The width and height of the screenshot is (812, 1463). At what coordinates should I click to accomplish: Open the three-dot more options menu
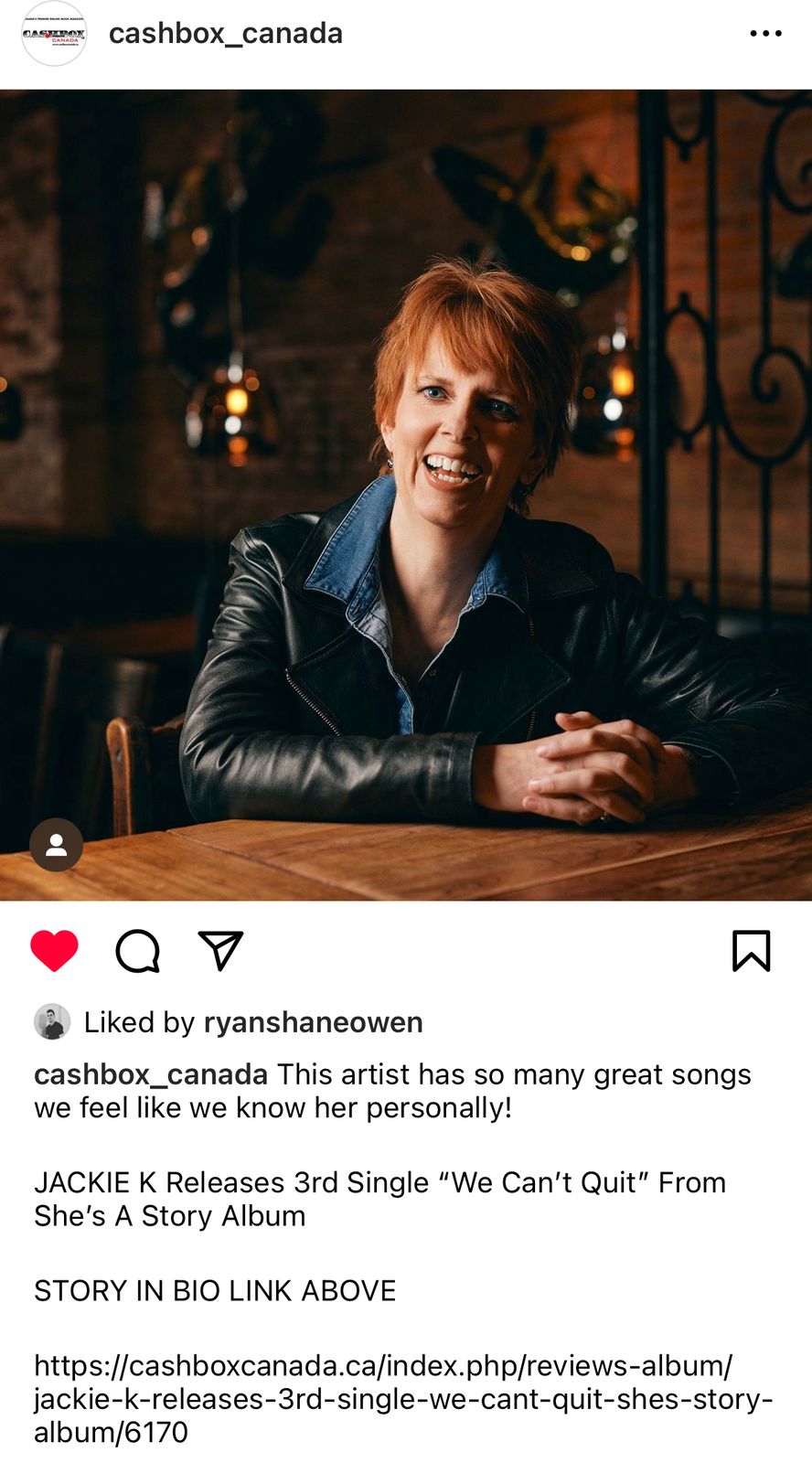[765, 34]
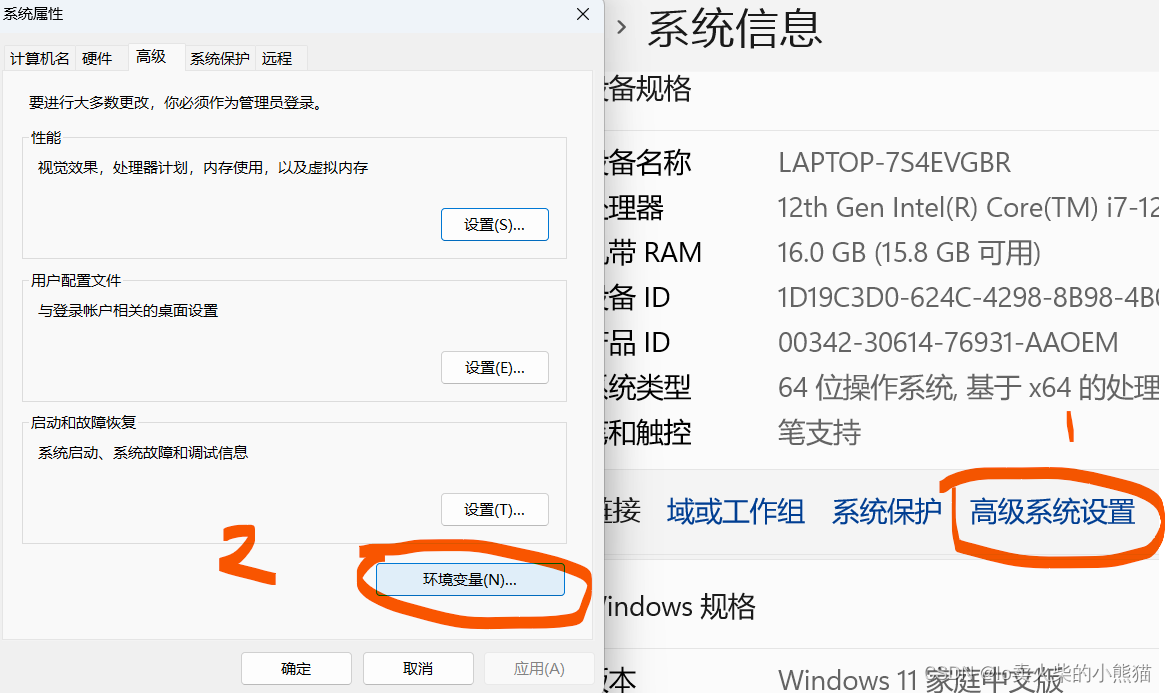Screen dimensions: 1167x693
Task: Click the 域或工作组 link
Action: [735, 512]
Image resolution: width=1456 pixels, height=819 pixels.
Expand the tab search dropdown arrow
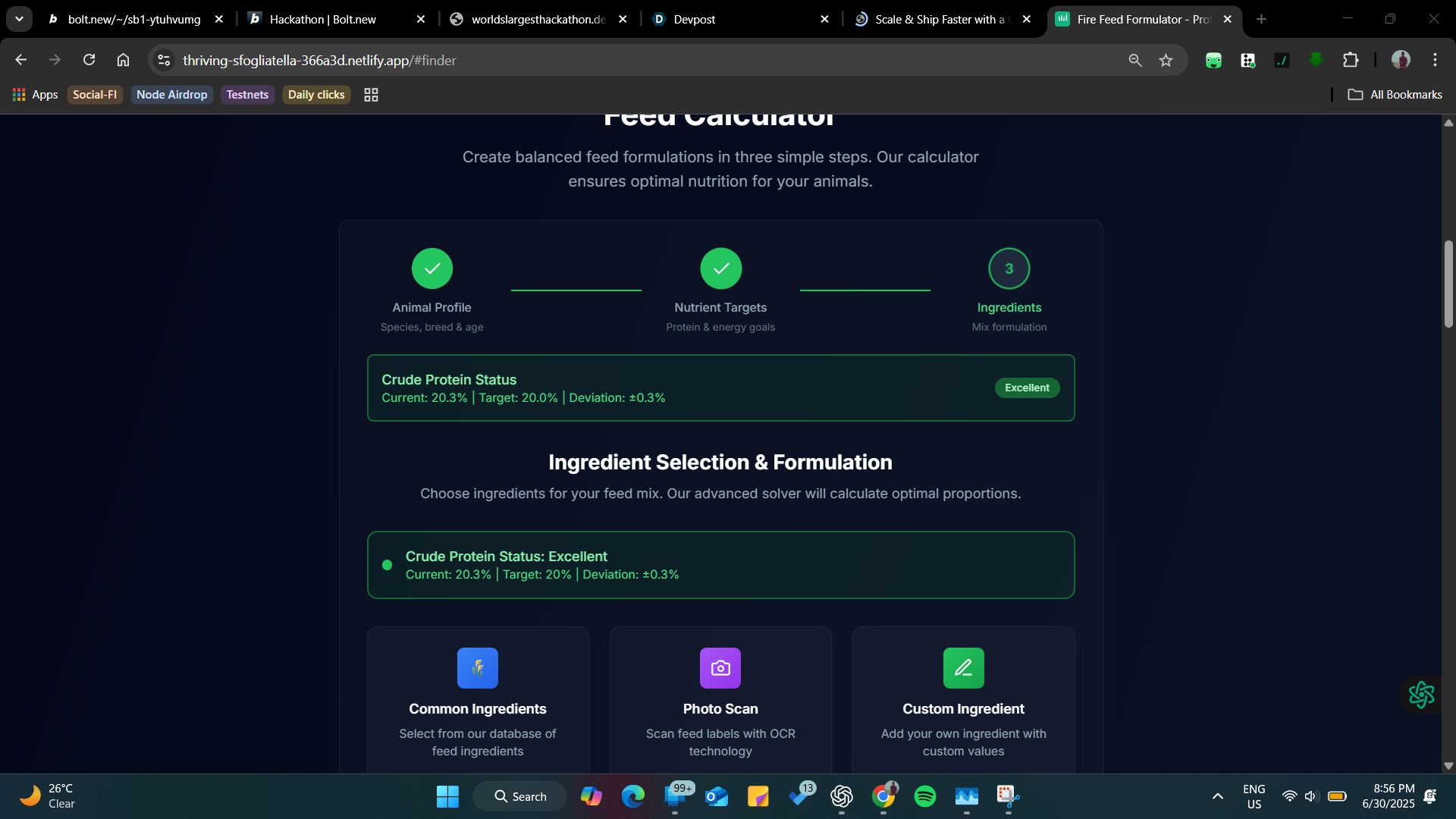19,19
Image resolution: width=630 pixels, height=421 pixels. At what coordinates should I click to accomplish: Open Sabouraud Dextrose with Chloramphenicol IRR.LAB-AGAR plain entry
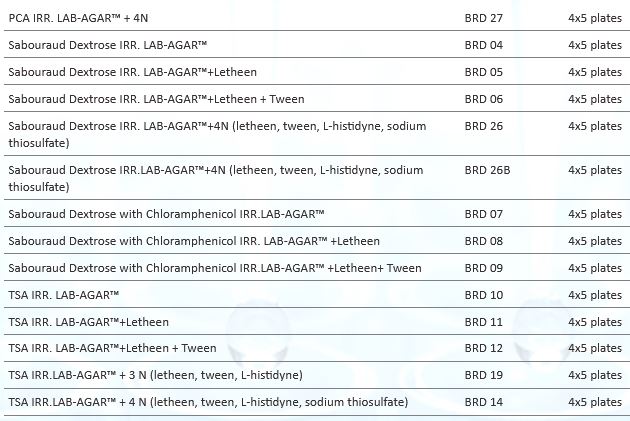click(x=167, y=214)
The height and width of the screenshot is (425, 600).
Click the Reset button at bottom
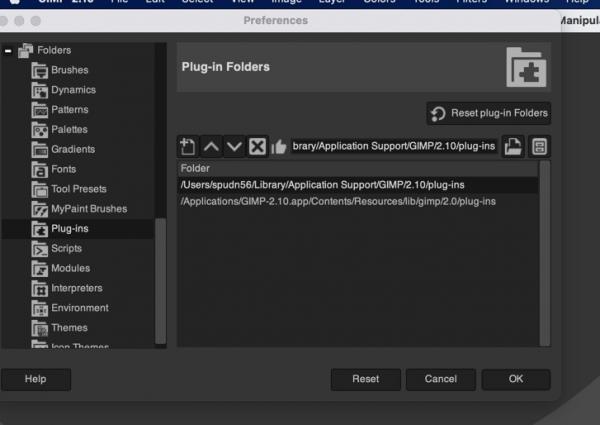point(365,379)
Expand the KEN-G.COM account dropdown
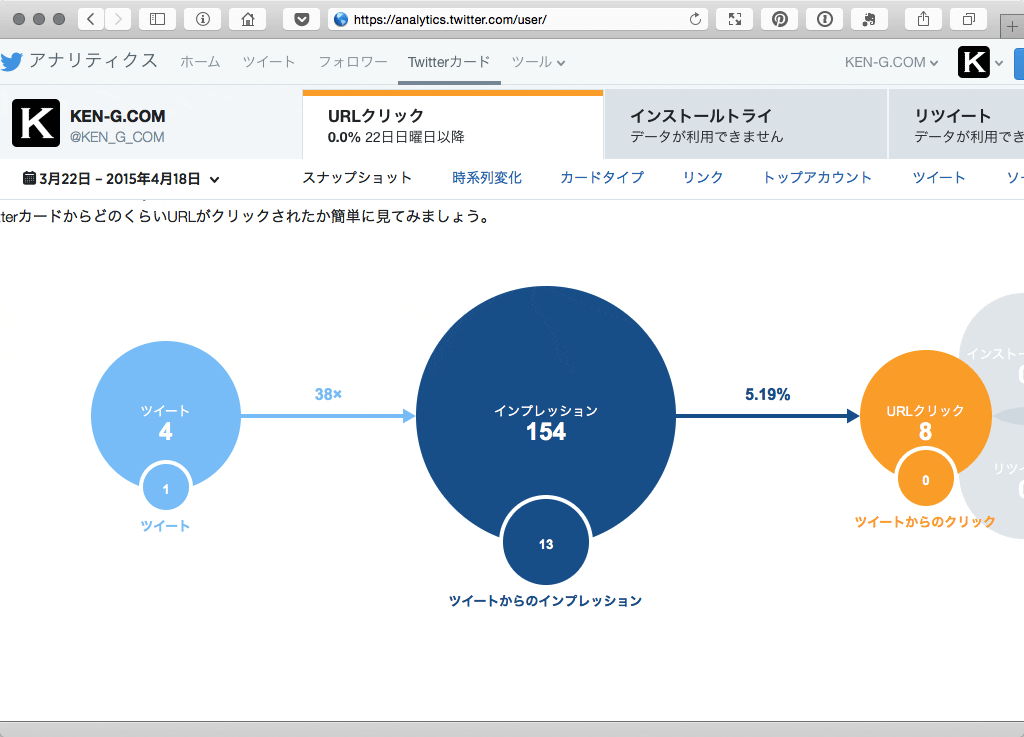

▬▬▬

# [Problem]
Reproduce all of the records above line for line, without changing any wording, and leave out the pictures.

# [Exercise output]
The width and height of the screenshot is (812, 1463). At what coordinates should I click to accomplish: Open the three-dot more options menu
[765, 34]
Screen dimensions: 1167x693
Task: Click the 域或工作组 link
Action: [735, 512]
Image resolution: width=1456 pixels, height=819 pixels.
Expand the tab search dropdown arrow
19,19
Image resolution: width=630 pixels, height=421 pixels. At what coordinates should I click to accomplish: Open Sabouraud Dextrose with Chloramphenicol IRR.LAB-AGAR plain entry
click(x=167, y=214)
The height and width of the screenshot is (425, 600).
Click the Reset button at bottom
point(365,379)
Expand the KEN-G.COM account dropdown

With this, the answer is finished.